Task statement: Return only these lines, exactly: the one containing "You are a computer-use agent. This" and every line after it in the listing.
◆ ◆ ◆ ◆ ◆
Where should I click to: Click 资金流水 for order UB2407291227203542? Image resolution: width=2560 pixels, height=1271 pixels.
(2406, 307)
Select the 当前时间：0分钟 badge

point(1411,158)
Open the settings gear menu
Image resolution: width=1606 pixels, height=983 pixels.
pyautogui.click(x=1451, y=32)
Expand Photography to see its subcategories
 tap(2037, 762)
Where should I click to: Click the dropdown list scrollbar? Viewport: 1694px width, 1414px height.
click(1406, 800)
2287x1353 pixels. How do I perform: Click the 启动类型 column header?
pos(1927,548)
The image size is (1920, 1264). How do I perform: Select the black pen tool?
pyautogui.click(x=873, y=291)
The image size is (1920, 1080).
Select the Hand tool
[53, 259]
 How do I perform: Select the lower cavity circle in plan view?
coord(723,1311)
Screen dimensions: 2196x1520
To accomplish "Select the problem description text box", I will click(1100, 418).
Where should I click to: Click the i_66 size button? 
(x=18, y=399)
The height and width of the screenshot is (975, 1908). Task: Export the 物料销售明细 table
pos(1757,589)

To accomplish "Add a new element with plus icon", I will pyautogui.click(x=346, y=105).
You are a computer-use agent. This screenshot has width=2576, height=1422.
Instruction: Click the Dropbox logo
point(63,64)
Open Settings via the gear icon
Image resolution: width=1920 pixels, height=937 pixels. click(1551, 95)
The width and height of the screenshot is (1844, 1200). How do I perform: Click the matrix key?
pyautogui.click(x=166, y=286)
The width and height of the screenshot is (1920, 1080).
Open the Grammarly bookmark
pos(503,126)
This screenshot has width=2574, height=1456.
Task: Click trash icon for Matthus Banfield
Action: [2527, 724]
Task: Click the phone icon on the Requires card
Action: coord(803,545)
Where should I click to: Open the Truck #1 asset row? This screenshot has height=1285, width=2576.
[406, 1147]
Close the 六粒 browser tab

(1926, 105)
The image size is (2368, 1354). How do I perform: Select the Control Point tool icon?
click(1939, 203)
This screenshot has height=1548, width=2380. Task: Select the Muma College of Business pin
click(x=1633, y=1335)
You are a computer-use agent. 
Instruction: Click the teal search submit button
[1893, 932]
◆ ◆ ◆ ◆ ◆
The answer:
You are a computer-use agent. This screenshot has width=2576, height=1422.
Instruction: Click the Dropbox logo
point(63,64)
Open Settings via the gear icon
Image resolution: width=1920 pixels, height=937 pixels. click(1551, 95)
The width and height of the screenshot is (1844, 1200). How do I perform: Click the matrix key?
pyautogui.click(x=166, y=286)
The width and height of the screenshot is (1920, 1080).
Open the Grammarly bookmark
pos(503,126)
This screenshot has width=2574, height=1456.
Task: Click trash icon for Matthus Banfield
Action: [2527, 724]
Task: Click the phone icon on the Requires card
Action: coord(803,545)
Where should I click to: Open the Truck #1 asset row? This screenshot has height=1285, width=2576.
[406, 1147]
Close the 六粒 browser tab

(1926, 105)
The image size is (2368, 1354). How do I perform: Select the Control Point tool icon?
click(1939, 203)
This screenshot has height=1548, width=2380. Task: Select the Muma College of Business pin
click(x=1633, y=1335)
You are a computer-use agent. 
Instruction: Click the teal search submit button
[1893, 932]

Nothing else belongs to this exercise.